Segundo Neri, a vantagem de usar só a renda, como faz o governo, é poder trabalhar de maneira simples e direta os dados que mostram o bem-estar das famílias e que serão usados para a formulação de políticas públicas.
— É natural reavaliar os critérios. Como mudou a fita métrica (o corte da renda ficou maior), os modelos perdem comparabilidade entre si, mas ganham fidedignidade — diz Neri.
Os professores também alteraram a fonte de dados. No Critério Brasil vigente, feito pelo Ibope, a pesquisa é concentrada em nove regiões metropolitanas. A nova estrutura tomou por base a Pesquisa de Orçamentos Familiares (POF) de 2009, feita pelo IBGE em todo o Brasil. Assim, foi possível ver a concentração de consumo por categoria de produtos ou serviços.

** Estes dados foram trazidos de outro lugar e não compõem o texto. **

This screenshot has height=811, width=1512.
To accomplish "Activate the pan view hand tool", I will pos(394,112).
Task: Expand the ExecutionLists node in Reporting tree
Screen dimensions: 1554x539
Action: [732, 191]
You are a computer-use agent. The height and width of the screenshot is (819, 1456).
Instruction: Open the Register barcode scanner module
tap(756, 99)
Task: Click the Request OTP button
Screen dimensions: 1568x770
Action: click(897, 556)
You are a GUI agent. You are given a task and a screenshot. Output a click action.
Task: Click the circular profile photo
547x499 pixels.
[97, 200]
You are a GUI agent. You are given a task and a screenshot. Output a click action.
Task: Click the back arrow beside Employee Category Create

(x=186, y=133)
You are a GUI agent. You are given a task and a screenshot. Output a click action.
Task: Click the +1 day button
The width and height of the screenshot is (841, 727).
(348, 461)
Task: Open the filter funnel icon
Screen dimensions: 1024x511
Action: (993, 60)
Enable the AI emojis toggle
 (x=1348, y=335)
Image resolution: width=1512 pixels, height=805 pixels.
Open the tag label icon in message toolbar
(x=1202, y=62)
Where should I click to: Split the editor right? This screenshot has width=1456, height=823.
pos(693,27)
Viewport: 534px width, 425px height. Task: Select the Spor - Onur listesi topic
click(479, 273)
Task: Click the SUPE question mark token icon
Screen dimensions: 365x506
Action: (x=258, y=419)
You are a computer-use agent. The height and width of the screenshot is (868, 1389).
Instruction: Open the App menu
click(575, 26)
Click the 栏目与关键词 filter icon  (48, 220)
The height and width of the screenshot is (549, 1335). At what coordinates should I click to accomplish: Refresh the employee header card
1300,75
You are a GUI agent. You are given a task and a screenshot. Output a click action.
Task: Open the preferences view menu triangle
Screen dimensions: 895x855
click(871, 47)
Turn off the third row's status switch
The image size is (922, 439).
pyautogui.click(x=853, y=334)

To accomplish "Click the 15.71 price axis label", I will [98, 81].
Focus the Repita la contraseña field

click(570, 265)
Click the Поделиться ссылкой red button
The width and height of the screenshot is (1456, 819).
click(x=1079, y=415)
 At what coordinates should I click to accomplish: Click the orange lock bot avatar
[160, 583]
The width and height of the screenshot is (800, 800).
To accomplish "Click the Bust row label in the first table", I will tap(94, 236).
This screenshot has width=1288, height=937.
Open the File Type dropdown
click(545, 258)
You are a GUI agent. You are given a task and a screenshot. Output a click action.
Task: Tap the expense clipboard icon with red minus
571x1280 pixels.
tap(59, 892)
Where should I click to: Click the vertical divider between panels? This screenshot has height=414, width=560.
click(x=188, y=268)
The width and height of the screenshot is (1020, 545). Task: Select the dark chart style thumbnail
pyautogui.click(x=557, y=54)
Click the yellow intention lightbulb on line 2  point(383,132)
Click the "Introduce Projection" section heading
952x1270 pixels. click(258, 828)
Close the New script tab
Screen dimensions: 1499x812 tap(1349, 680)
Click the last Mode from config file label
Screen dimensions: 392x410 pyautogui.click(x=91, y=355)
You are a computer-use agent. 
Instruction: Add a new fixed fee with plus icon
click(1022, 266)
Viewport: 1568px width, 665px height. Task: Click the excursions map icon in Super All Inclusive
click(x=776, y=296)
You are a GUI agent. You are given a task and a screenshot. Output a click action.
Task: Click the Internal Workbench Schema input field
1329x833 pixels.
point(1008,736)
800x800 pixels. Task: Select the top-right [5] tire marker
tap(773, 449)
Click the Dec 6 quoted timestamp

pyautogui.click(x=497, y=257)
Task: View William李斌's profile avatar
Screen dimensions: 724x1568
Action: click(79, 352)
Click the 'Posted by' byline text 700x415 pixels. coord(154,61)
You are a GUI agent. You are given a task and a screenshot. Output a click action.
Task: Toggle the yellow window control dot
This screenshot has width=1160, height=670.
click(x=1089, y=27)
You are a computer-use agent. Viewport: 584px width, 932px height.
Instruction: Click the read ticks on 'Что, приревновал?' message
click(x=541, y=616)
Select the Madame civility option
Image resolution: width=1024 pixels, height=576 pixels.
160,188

Uma análise do Índice de Gini (medida de 0 a 1, que mede a concentração) mostra que itens como cereais, farinhas, óleos e gorduras estão presentes de forma igualitária em todos os sete estratos da população. O consumo de carnes, pescados, aves e ovos (0,14) e de fumo (0,15) também não é desigual entre as classes. Já ter casa própria, plano ou seguro-saúde ou frequentar escolas privadas são consumo para poucos. Nesses casos, a concentração é gigantesca, com o Índice de Gini ultrapassando 0,70, bem próximo de 1, a máxima concentração.
Mais ricos no topo
Pelo novo critério, a renda de quem é considerado classe E mais que duplicou: de R$ 415 para R$ 854. Já o corte para se identificar os mais ricos passou de R$ 11.480 para R$ 17.434. Eles, que hoje são 1,8% da população, passam a ser 2,8%. Já a classe média, que responde por 58% dos brasileiros, cai para 55,9%.